In the initial breakthrough, the scientists then found that mice hair turned grey due to the depletion of stem cells present in the hair follicles. Stem cells turn into pigment-producing cells inline with the growth of the hair follicle. But in cases of stress, they are overactivated and depletes the reservoir of pigment-producing stem cells. However, the mechanism behind the stress-activated stem cells responsible for graying hair is unknown. Later on, scientists discovered norepinephrine to be the main trigger behind the depletion of stem cells.

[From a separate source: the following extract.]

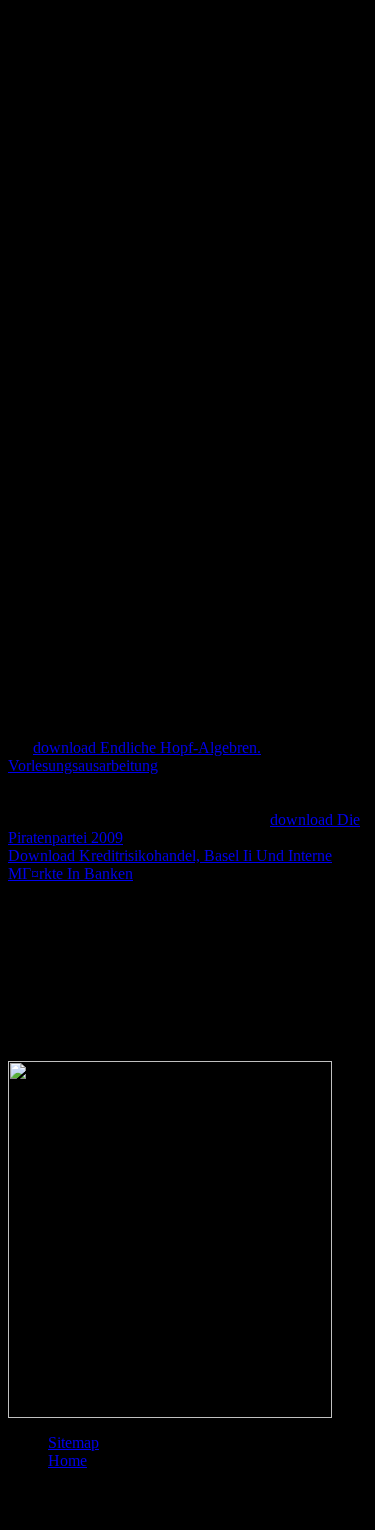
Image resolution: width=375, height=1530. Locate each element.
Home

Scientists then turned their focus on the primary source of epinephrine, i.e., Adrenal Gland. But when they removed the adrenal gland and exposes the mice to stress, still the mice’s hair turned grey. They then focussed their attention on another source of epinephrine, i.e., the Sympathetic Nervous system, also known as the fight or flight system. The neurotransmitter is responsible for the mass migration of stem cells from the base of the hair follicle. It is the main reason for the mice’s hair turning grey. The damage is permanent, and it is not reversible under any circumstance. The new research sheds light on how acutes stress impacts the activity of stem cells. It paves the way for developing methods to prevent hair greying. Also, the research serves as an inspiration to examine more ways to study the effects of stress on various organs of the body.